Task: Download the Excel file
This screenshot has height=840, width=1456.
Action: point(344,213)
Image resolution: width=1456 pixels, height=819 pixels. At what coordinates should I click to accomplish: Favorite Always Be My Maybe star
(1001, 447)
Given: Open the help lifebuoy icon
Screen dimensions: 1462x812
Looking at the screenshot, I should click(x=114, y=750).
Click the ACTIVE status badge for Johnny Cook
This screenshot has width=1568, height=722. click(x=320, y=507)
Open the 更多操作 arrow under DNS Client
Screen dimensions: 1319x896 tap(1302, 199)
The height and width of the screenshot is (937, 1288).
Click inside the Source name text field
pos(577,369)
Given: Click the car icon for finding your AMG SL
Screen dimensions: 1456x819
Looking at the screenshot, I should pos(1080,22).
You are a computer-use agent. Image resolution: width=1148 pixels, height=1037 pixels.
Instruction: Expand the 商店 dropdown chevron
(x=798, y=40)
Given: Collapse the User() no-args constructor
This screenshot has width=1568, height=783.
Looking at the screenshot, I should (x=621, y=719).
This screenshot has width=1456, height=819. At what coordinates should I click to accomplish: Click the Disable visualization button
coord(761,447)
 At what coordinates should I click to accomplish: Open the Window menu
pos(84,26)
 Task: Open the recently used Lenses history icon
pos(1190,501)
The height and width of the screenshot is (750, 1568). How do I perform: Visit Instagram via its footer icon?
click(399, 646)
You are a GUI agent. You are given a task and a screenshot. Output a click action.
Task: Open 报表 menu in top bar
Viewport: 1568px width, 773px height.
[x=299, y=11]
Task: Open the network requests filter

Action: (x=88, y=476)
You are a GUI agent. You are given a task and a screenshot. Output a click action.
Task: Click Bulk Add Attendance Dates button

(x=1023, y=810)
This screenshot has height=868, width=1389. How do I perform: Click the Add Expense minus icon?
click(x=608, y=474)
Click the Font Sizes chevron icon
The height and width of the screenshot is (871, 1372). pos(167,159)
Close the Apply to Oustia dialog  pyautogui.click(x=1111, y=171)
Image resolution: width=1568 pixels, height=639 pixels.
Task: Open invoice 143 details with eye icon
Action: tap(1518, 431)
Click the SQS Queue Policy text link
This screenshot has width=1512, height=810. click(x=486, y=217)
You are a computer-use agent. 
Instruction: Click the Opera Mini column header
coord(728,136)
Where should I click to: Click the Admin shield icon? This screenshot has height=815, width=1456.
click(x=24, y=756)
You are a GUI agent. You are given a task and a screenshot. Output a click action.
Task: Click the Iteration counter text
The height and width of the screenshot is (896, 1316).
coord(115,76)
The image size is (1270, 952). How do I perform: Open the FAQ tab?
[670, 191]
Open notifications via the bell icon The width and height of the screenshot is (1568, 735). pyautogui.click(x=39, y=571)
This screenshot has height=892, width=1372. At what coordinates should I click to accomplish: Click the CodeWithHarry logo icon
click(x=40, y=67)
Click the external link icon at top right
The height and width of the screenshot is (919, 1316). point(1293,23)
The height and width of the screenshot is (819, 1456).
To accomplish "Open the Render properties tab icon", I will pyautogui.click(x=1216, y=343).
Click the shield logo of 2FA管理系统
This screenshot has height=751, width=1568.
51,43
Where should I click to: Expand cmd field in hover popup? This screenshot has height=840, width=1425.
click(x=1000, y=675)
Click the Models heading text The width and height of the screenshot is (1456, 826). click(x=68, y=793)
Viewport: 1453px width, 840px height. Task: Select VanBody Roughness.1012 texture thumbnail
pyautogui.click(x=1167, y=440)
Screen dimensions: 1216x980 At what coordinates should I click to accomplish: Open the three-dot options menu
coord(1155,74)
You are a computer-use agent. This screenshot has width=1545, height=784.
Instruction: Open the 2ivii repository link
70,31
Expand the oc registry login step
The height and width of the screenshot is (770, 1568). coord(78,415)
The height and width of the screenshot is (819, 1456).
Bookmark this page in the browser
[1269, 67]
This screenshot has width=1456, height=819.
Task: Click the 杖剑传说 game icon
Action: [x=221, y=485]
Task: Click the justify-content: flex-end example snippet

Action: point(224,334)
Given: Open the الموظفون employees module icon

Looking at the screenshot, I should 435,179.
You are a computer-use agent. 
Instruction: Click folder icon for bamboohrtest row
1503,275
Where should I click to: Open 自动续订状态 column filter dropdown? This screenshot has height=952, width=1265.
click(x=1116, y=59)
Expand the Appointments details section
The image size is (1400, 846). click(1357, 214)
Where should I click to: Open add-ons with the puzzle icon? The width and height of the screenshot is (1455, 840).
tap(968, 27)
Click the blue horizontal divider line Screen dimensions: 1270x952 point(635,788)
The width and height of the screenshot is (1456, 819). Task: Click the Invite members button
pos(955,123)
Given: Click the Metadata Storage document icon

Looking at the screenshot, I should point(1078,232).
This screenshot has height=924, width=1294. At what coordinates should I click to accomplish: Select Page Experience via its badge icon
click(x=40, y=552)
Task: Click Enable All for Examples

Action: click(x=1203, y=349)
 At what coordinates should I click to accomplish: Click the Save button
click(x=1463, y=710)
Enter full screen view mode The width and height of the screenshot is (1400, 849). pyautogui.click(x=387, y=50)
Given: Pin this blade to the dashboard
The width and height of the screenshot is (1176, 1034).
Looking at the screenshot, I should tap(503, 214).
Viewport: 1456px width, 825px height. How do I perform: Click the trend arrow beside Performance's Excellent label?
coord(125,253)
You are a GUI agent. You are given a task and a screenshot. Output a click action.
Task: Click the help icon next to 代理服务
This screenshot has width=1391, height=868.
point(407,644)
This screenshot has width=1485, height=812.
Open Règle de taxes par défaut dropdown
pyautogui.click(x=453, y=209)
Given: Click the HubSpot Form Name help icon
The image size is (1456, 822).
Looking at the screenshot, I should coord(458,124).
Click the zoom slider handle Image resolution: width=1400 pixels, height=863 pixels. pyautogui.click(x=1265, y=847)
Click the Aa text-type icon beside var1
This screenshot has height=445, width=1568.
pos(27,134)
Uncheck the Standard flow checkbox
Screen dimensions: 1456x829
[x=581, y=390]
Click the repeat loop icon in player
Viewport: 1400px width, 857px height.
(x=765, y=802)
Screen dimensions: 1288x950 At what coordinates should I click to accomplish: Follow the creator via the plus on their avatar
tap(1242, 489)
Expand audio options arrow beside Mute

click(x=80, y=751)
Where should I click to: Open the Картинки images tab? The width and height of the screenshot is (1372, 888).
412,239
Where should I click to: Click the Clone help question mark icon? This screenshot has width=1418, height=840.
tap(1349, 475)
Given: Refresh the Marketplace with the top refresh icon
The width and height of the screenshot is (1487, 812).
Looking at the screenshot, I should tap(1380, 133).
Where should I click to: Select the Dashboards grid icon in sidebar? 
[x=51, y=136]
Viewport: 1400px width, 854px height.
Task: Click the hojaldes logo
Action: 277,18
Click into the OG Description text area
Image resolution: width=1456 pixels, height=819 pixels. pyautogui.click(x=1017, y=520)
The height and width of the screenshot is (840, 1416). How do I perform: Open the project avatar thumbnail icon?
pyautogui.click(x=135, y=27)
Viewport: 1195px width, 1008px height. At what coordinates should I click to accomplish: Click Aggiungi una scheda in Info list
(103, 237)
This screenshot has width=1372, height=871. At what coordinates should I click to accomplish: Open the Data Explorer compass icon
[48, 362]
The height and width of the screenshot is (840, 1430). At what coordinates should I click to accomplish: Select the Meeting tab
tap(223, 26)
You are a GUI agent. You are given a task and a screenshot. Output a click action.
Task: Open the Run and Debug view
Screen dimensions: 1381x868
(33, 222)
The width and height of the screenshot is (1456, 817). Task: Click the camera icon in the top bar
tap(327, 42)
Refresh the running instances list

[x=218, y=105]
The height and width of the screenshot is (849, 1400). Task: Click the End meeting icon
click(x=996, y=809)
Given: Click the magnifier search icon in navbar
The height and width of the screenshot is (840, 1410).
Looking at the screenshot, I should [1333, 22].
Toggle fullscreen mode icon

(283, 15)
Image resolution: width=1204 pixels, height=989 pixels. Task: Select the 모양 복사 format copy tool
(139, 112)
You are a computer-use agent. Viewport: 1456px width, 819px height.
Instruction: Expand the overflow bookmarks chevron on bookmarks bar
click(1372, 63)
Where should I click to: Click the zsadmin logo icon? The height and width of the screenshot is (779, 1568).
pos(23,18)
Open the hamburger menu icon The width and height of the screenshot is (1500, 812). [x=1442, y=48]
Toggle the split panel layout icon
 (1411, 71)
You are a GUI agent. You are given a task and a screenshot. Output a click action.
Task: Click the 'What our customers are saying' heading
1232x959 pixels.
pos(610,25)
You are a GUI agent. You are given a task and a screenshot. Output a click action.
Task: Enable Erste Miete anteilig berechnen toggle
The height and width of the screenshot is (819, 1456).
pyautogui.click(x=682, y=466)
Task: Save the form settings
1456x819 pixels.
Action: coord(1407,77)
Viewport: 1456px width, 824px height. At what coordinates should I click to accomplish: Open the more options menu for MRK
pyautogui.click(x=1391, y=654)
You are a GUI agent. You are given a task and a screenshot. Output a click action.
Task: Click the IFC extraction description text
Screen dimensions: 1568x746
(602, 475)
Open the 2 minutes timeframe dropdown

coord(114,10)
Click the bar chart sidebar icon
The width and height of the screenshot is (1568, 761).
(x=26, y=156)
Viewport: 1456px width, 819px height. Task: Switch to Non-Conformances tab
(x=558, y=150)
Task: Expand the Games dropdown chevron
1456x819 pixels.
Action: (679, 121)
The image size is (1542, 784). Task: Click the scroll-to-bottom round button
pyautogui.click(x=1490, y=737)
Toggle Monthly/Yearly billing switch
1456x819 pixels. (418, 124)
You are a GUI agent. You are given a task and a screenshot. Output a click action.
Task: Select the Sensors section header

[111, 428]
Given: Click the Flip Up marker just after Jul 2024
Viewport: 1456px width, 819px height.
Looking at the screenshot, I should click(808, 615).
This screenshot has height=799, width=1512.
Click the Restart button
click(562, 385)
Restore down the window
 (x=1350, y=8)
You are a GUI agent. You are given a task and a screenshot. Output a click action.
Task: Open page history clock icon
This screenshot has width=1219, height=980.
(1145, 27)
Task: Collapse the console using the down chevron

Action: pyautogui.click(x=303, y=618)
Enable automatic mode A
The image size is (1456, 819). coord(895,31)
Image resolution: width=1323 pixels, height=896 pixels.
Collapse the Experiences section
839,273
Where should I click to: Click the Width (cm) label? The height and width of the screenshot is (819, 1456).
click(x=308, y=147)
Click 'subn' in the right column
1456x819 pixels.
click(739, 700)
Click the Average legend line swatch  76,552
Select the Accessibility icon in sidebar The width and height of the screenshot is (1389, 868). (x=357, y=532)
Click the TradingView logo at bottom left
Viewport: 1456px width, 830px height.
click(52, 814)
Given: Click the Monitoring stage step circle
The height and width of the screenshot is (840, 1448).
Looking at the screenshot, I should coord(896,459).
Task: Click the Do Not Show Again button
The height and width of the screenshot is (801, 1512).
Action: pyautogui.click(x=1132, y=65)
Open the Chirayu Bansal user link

Task brief ->
Reproduce, unchanged, the line containing "The height and width of the screenshot is (801, 1512)." and each line after it through the end of the listing above, and nothing else.

Output ->
The height and width of the screenshot is (801, 1512).
Action: pyautogui.click(x=1132, y=65)
Open the Chirayu Bansal user link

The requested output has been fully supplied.